というか間違いなくあの宝石が原因だろう。
あれだけの宝石だ。何らかの事件に巻き込まれてしまったのかもしれない。
教会内部の人間、しかも評判の良いレゼなら上手く寄付させられると思っていたのが……くそ、甘かったか。
「エリアス? 顔色悪いわよ?」
「うーん、実はだな……」
リオネにかいつまんで事情を説明する。こうなっては隠している場合ではない。
俺一人では何をするにも限界があるし、リオネの協力が不可欠だ。カーバンクルから貰ったという事は隠しておく。そこまで説明している暇はないからな。

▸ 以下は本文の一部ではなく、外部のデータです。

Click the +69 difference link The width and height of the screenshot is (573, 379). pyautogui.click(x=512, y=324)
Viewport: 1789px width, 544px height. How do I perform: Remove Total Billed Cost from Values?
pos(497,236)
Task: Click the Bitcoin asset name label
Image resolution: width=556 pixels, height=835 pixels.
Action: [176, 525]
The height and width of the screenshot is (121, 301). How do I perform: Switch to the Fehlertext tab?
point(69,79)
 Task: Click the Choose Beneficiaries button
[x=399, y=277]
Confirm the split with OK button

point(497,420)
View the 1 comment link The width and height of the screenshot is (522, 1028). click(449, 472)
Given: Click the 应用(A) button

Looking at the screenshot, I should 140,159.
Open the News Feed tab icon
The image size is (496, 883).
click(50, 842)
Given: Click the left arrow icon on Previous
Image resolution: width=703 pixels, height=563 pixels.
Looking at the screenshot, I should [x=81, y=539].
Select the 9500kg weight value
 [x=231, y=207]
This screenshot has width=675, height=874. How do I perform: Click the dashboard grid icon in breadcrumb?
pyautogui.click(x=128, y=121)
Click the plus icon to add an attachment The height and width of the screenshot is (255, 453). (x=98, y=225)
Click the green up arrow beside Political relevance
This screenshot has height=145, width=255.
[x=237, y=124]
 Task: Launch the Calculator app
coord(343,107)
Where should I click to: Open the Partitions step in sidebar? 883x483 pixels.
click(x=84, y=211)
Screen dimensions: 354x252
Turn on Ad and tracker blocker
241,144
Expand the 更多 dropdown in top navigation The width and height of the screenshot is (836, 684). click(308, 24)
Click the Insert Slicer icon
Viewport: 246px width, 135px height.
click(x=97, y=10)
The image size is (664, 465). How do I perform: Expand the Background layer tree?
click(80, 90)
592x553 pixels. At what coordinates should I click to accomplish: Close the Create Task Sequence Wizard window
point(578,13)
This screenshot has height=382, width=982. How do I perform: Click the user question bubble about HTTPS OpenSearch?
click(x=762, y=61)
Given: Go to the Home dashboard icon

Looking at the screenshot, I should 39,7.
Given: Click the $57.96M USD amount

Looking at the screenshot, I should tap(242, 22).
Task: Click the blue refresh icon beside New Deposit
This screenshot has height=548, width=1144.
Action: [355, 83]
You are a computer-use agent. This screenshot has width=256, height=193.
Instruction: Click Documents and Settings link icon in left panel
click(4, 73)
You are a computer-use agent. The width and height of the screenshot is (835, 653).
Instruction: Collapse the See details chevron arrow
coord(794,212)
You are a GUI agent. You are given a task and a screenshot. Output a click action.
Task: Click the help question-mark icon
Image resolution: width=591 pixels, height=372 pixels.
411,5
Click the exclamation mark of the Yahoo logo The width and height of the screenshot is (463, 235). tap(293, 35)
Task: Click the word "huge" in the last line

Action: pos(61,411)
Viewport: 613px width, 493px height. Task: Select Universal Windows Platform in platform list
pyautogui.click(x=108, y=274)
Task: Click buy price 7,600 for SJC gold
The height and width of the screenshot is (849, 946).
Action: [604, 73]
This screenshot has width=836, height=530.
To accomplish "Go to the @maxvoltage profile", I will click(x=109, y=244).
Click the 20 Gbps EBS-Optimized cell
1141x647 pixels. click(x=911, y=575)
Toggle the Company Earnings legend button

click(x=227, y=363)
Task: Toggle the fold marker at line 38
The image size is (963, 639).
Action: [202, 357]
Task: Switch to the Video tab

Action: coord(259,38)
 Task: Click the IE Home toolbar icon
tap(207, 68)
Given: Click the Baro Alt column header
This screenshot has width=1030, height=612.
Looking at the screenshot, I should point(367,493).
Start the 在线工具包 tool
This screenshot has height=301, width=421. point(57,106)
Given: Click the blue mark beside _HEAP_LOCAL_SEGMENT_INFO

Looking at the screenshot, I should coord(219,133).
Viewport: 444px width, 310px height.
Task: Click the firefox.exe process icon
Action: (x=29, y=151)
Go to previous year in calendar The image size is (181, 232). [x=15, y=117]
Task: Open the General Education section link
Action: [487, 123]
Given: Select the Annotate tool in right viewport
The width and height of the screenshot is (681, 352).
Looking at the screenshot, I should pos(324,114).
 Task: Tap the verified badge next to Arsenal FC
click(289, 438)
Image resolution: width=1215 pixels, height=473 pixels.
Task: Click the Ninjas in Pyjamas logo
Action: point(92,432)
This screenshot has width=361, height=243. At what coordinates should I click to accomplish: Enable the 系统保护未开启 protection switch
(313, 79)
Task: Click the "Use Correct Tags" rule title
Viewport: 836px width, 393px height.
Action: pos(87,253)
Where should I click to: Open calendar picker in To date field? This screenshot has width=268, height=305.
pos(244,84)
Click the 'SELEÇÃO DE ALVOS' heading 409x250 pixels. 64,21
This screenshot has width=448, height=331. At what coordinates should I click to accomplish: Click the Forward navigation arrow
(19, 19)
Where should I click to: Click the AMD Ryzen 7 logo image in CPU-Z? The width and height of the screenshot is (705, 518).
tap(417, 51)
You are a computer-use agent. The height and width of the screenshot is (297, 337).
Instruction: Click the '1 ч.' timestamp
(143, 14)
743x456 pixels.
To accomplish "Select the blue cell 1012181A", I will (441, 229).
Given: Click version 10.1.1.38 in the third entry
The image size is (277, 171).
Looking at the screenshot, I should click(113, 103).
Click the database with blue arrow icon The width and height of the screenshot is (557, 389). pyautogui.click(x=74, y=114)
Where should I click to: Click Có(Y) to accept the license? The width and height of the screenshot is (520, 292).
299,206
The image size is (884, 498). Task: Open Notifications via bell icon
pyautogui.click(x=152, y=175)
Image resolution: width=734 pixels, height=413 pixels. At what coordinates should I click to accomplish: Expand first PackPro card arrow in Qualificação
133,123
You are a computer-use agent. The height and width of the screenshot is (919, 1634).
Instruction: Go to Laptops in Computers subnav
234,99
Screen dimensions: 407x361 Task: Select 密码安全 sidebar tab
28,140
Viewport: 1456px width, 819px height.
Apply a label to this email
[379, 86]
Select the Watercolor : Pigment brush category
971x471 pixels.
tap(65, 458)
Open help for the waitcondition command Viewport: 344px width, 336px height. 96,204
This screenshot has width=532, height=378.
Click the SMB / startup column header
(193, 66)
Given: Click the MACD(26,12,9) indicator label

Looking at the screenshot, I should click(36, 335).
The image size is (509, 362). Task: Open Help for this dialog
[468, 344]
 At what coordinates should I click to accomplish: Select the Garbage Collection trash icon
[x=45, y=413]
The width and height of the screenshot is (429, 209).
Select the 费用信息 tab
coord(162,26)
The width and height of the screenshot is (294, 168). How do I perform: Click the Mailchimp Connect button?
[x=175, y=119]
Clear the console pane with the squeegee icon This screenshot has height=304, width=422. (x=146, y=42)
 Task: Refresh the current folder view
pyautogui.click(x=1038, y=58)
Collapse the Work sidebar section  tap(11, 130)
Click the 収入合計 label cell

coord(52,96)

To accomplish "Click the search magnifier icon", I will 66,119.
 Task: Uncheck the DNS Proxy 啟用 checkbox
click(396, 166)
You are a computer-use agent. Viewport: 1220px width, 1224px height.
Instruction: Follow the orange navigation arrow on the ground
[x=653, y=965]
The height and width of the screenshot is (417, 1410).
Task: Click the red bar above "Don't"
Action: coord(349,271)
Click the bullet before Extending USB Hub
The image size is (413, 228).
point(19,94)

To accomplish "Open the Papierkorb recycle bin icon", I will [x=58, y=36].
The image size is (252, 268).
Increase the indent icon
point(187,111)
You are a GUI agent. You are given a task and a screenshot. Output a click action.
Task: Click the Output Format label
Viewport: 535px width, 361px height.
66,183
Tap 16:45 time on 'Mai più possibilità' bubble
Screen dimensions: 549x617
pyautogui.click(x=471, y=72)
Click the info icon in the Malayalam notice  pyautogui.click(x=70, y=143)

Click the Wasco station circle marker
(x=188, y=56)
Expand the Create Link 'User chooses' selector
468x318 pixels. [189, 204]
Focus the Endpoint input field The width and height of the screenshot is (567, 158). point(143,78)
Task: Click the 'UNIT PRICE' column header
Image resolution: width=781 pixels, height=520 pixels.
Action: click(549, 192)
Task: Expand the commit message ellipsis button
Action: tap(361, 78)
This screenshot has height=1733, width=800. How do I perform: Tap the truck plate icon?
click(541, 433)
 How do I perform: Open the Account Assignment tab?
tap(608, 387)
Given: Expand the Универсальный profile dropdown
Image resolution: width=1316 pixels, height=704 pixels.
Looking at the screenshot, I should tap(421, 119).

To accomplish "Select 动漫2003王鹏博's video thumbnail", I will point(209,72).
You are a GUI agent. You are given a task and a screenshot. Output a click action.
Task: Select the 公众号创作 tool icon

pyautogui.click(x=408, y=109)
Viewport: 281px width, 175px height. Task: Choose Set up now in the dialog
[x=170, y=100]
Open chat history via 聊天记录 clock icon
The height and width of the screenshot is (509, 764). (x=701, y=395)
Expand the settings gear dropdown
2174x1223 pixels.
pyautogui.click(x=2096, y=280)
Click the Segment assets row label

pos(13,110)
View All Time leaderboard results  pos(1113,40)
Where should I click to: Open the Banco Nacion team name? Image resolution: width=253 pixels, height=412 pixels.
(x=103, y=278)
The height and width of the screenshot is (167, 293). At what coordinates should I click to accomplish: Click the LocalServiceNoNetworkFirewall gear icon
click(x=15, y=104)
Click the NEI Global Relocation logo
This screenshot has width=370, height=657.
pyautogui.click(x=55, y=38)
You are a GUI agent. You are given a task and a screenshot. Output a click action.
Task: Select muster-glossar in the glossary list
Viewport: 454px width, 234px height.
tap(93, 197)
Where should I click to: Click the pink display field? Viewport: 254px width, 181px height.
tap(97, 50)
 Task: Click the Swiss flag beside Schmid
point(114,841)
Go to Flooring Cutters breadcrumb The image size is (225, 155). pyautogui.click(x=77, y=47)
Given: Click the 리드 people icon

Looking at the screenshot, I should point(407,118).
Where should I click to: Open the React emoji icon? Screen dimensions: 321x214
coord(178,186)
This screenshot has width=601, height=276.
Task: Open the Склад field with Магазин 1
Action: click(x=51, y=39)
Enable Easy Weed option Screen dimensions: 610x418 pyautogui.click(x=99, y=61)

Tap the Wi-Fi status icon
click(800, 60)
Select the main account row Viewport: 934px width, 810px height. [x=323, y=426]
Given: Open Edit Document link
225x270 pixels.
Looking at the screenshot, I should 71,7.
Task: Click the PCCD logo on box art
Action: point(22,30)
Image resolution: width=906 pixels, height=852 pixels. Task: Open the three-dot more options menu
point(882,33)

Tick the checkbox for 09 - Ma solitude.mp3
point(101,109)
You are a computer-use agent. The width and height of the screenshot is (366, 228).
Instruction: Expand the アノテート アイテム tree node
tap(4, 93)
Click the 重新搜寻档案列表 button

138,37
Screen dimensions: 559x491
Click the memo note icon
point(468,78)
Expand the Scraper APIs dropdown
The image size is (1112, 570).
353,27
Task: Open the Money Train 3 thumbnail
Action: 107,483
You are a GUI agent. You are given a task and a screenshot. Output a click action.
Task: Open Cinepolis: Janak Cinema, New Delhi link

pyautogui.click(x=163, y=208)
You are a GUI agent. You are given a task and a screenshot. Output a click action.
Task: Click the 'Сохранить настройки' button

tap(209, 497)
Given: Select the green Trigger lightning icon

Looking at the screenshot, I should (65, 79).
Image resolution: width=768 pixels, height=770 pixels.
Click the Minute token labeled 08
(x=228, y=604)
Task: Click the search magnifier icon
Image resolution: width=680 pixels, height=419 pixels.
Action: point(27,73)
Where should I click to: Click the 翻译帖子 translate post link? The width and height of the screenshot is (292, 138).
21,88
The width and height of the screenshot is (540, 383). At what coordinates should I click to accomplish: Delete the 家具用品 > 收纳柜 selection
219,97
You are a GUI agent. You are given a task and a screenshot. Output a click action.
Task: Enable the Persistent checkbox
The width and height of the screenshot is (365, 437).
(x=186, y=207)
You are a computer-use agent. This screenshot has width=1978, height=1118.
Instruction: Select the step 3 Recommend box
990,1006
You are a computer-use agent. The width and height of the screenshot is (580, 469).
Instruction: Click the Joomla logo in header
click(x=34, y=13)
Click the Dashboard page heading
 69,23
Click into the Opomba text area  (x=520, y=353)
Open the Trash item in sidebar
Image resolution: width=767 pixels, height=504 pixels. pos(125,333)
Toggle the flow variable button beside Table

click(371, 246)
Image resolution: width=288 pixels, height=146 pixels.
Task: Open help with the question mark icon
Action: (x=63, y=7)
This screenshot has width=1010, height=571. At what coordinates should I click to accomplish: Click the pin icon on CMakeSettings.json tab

「……とまぁそんな感じでゴミ山で偶然拾った宝石をレゼにあげたんだよ。寄付するように言ったが、どこかで何者かの企みに巻き込まれたのかもな」
「そんな……た、助けなきゃ!」
「だな。とにかく会いに行ってみるか」
「うんっ!」
午後は休診と札をかけ、教会へと駆け出す。
レゼは俺の大事な道具だ。こんなところで失うワケにはいかないからな。
なんとしてでも取り戻す。
辿り着いたのは教会奥にある寄付院、ここは教会への寄付を受け付ける場所だ。
扉を叩くと、早速係りの者が現れる。
「こんにちは……と、おやおやエリアス君にリオネさんではありませんか」
出てきたのは一人の青年、名はビンセント。
貴族の三男とか五男とからしいが、あまり出来がよろしくなかったようで、家を追放された彼はコネを使ってここで事務員として働いている。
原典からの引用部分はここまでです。